With that said, Carlson did several things exceptionally well in this evening’s 90-minute, full-pads practice – which was held in the team’s indoor facility.

During a goal-line drill, Carlson flashed open to take a pass in the end zone from Matt Hasselbeck. After being knocked to the turf by a pair of defenders, he jumped up and emphatically spiked the ball. In the final full-team drill, it was Carlson’s block that sealed the corner and allowed running back Julius Jones to get up the sideline.

All in a day’s work for a player who obviously is having more fun – and playing even better – than he did as a rookie.
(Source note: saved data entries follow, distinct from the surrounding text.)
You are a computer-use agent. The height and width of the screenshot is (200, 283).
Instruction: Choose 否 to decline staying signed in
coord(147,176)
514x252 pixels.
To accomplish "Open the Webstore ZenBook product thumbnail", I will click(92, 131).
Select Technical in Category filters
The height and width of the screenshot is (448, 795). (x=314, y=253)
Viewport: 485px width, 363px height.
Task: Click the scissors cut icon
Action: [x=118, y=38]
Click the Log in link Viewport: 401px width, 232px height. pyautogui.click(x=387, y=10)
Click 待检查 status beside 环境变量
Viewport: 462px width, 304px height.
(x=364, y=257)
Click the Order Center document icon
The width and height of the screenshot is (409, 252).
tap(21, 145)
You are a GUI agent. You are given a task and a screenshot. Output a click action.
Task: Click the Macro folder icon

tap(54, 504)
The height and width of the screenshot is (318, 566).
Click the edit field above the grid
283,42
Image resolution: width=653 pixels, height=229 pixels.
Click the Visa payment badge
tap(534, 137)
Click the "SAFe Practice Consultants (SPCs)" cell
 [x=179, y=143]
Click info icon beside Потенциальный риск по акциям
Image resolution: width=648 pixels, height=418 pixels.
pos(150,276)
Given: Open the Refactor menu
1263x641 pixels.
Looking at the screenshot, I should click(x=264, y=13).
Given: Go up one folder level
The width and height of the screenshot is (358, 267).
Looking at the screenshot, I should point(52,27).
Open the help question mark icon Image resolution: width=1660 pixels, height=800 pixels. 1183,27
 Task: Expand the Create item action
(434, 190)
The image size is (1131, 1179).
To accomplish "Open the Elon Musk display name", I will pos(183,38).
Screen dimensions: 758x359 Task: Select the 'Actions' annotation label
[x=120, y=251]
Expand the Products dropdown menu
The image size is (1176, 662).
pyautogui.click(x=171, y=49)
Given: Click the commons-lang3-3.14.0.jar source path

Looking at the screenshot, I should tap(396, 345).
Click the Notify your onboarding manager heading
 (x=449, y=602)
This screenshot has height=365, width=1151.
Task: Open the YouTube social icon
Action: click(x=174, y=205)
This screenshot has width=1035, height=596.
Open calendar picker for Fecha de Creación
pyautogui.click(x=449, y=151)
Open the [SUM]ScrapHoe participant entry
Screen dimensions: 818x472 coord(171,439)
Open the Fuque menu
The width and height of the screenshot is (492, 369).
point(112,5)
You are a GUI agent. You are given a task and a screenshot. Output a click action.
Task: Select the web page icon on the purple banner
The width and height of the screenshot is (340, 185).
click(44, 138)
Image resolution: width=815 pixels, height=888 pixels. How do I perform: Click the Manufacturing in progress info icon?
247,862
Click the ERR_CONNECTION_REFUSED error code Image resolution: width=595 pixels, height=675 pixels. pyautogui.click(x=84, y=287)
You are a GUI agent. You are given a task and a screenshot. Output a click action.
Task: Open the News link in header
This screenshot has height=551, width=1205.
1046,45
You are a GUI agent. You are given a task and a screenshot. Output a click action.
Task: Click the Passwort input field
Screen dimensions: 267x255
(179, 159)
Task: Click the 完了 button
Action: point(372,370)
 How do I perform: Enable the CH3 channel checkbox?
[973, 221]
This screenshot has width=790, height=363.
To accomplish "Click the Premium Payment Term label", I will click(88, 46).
“Last year, my head was spinning the whole time,” said Carlson, who managed to overcome that to lead the team in receptions, receiving yards and touchdown catches during the Seahawks’ 4-12 season. “I had fun playing and competing and having the opportunities that I had. The losing, obviously no one wants to lose.

“But it’s exciting to be back, to have a fresh start and to have a new opportunity to have a good season.”


Another practice, another touchdown run for Hasselbeck. The team’s starting quarterback scored on a naked bootleg during the morning practice. This evening, with all his options covered in the goal-line drill, Hasselbeck rolled to his right and then rambled right into the end zone.

Not to be outdone by Carlson, Hasselbeck also celebrated with a forceful spike of the ball.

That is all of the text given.